» **Task details**:
Copy out every line of the data exactly; do not include the images.

--------

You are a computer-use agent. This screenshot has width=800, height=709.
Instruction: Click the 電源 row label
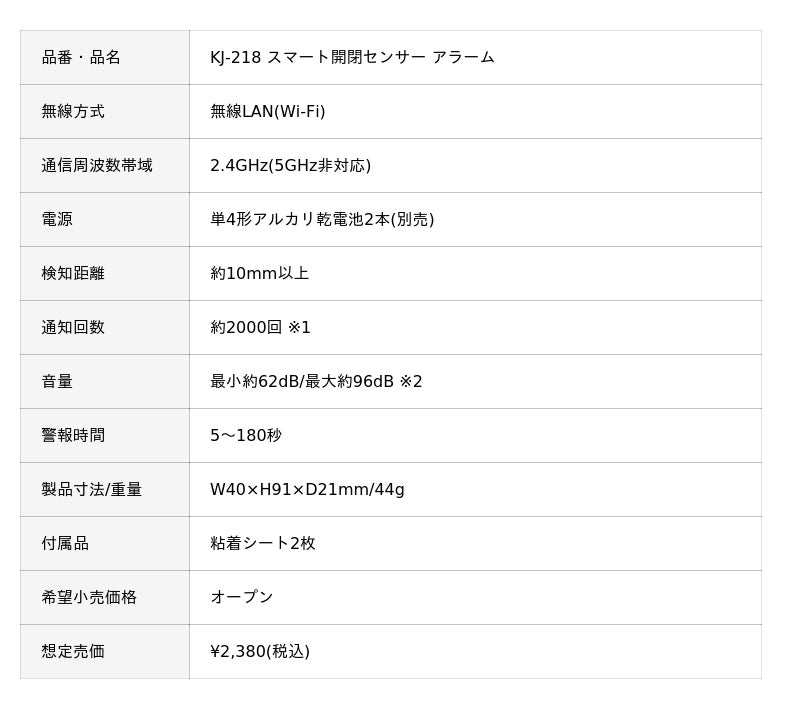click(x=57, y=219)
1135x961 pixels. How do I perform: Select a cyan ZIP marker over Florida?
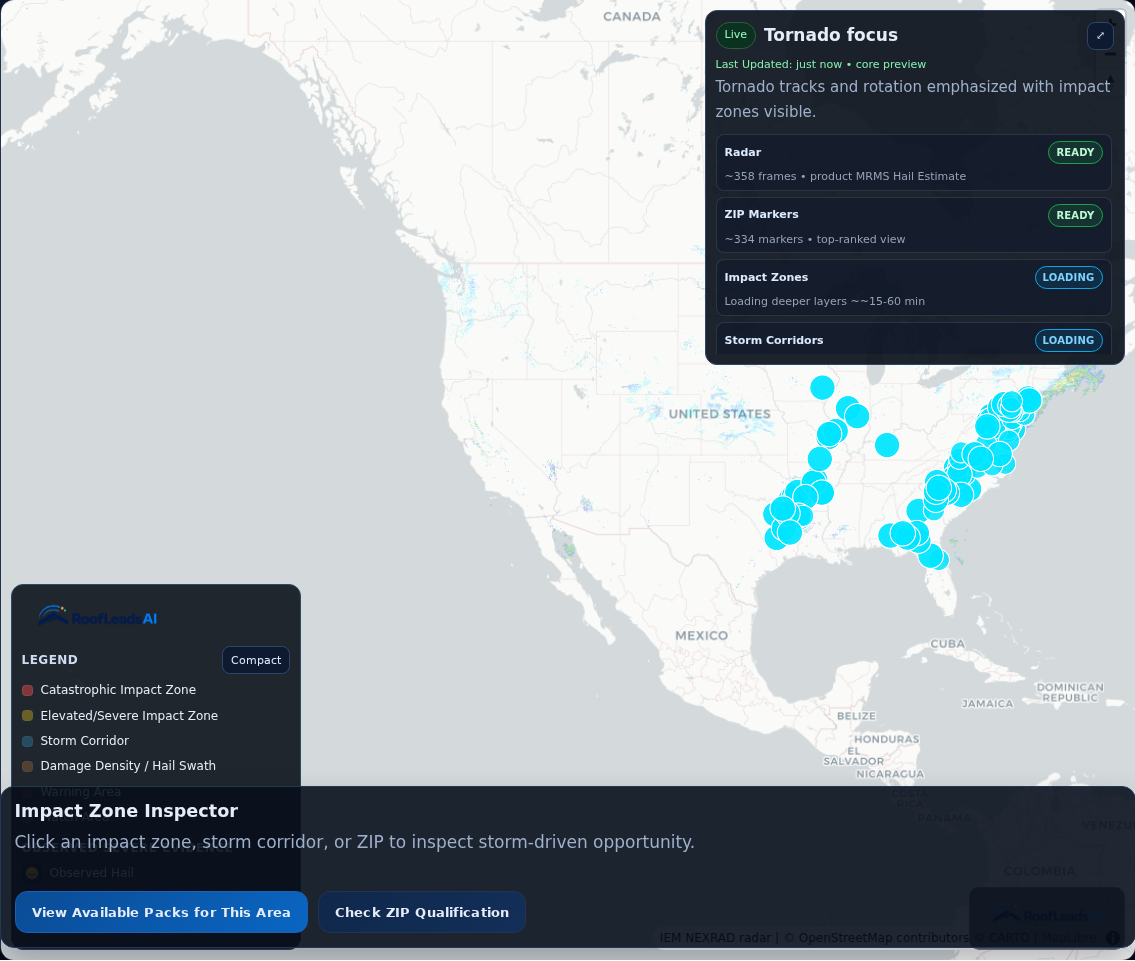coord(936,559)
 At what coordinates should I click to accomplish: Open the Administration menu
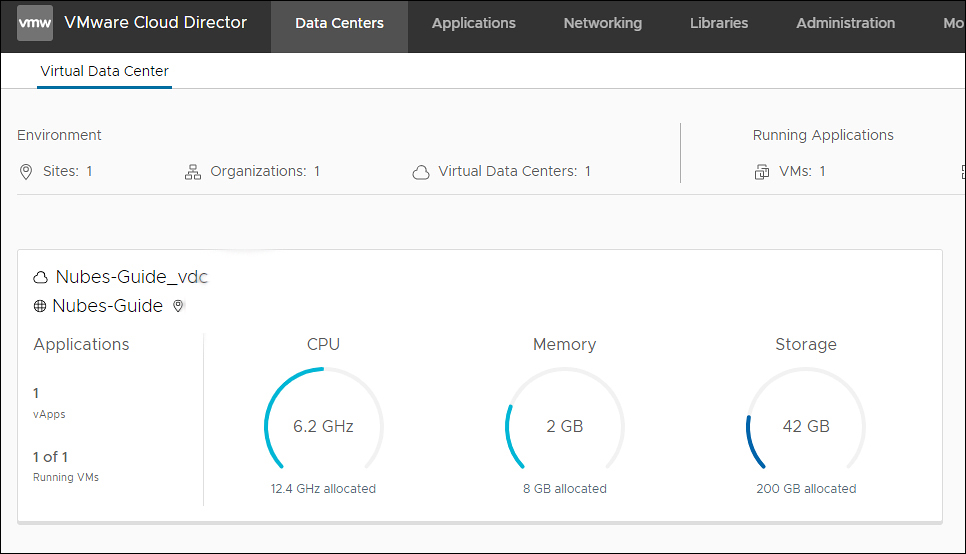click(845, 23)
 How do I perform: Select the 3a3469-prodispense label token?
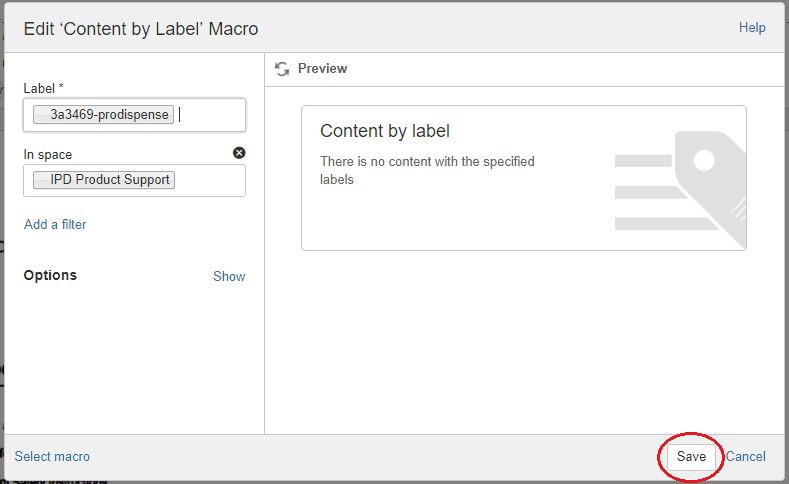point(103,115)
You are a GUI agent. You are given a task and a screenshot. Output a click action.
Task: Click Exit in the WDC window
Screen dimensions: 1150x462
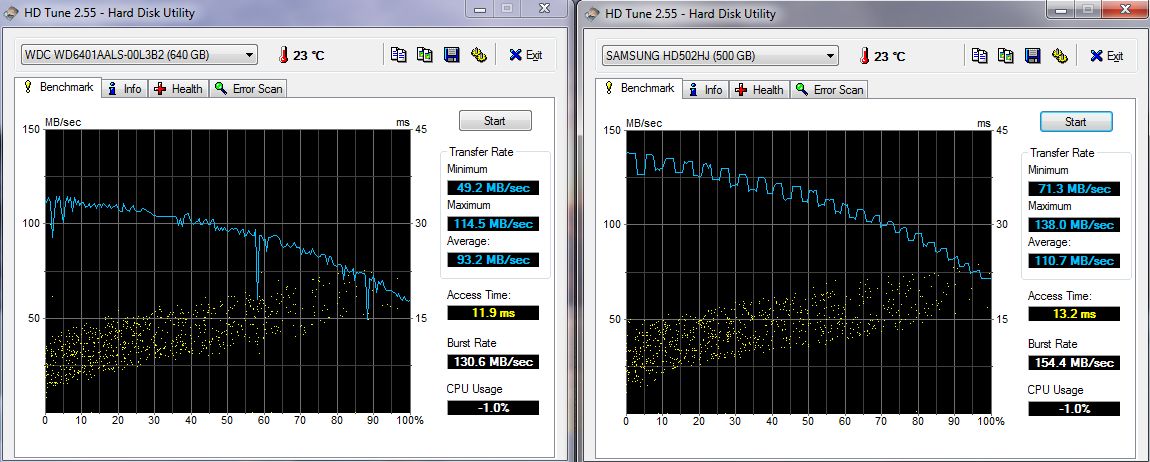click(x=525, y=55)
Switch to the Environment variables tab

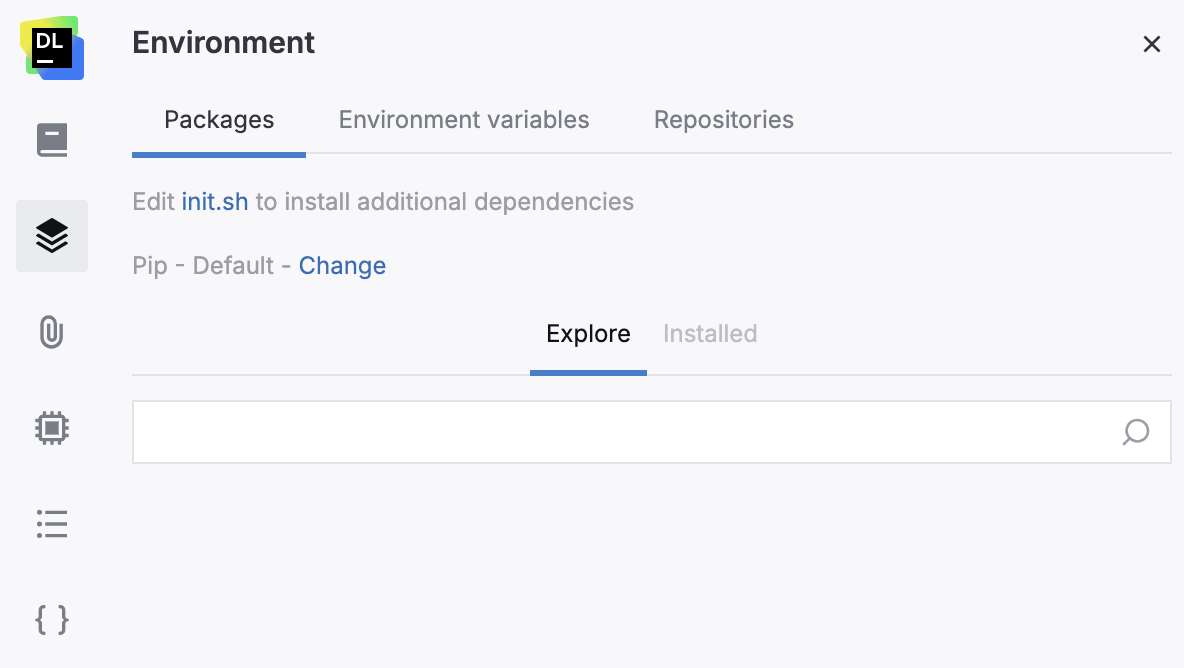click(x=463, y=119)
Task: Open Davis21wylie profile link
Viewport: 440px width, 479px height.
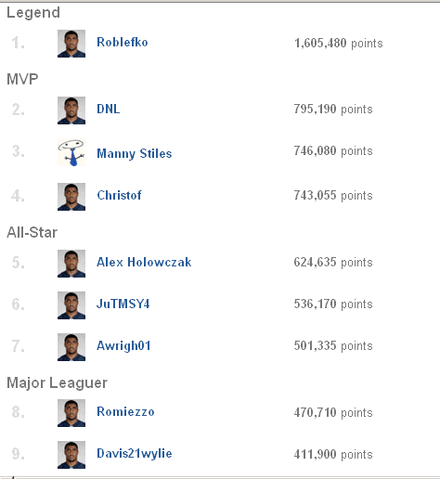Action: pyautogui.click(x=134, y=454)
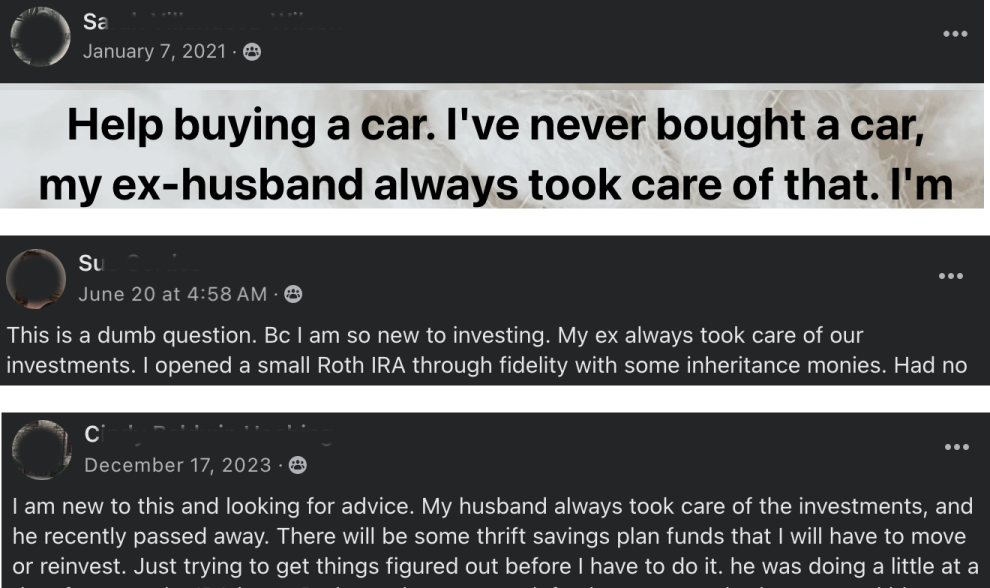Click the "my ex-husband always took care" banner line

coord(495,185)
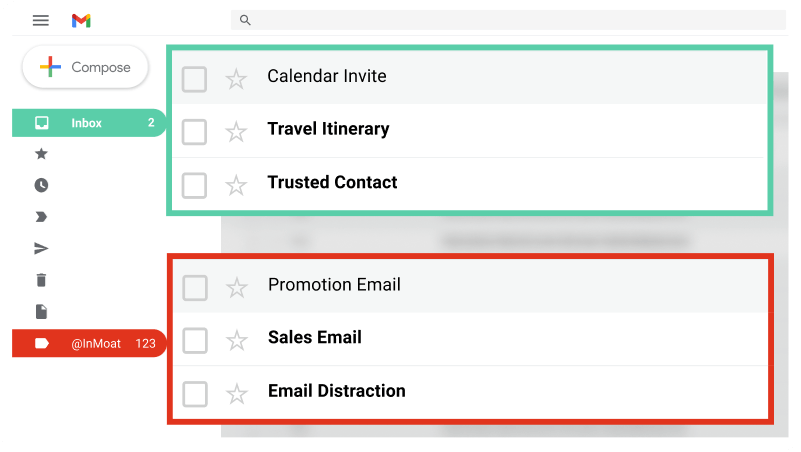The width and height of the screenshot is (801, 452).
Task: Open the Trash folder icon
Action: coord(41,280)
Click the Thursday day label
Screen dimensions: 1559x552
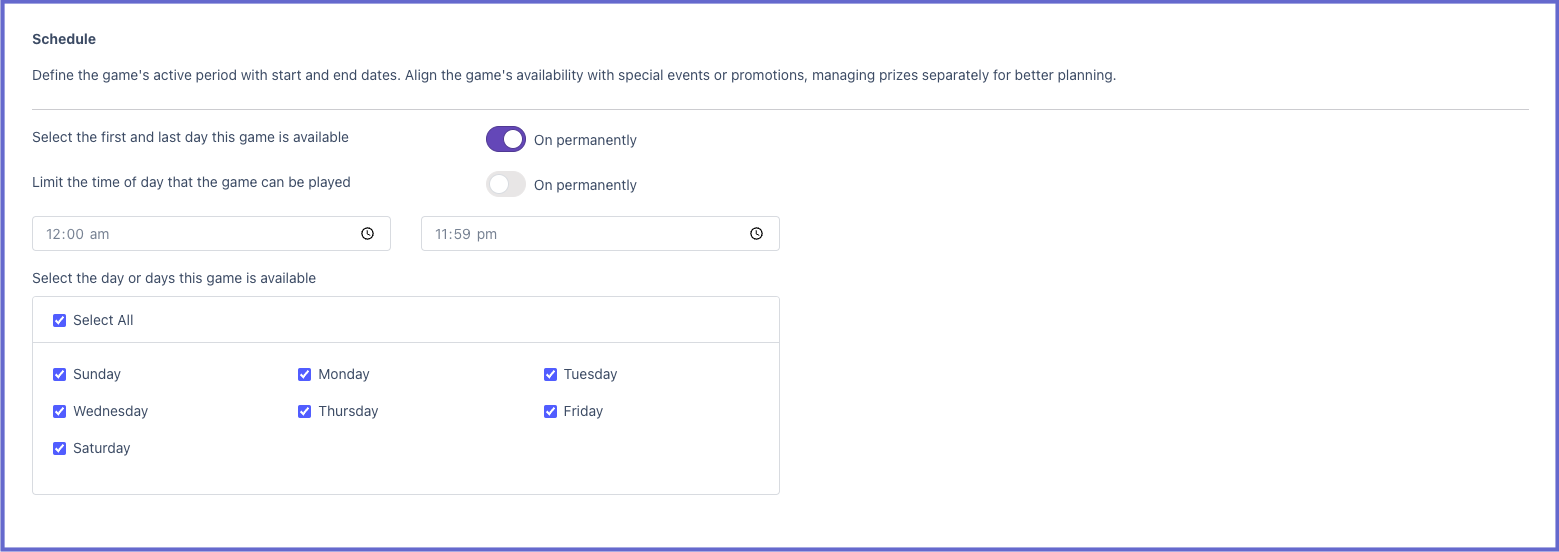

--------

» **Reply to the task**:
You are a computer-use agent. This screenshot has width=800, height=709.
Instruction: Click the 電源 row label
click(x=57, y=219)
1135x961 pixels. How do I perform: Select a cyan ZIP marker over Florida?
coord(936,559)
 At what coordinates should I click to accomplish: Open the Administration menu
click(845, 23)
 How do I perform: Select the 3a3469-prodispense label token?
point(103,115)
You are a GUI agent. You are given a task and a screenshot. Output a click action.
Task: Click Exit in the WDC window
Screen dimensions: 1150x462
click(x=525, y=55)
Switch to the Environment variables tab

click(x=463, y=119)
Task: Open Davis21wylie profile link
Viewport: 440px width, 479px height.
Action: pyautogui.click(x=134, y=454)
Click the "my ex-husband always took care" banner line

coord(495,185)
The width and height of the screenshot is (801, 452).
Task: Open the Trash folder icon
Action: coord(41,280)
Click the Thursday day label
Screen dimensions: 1559x552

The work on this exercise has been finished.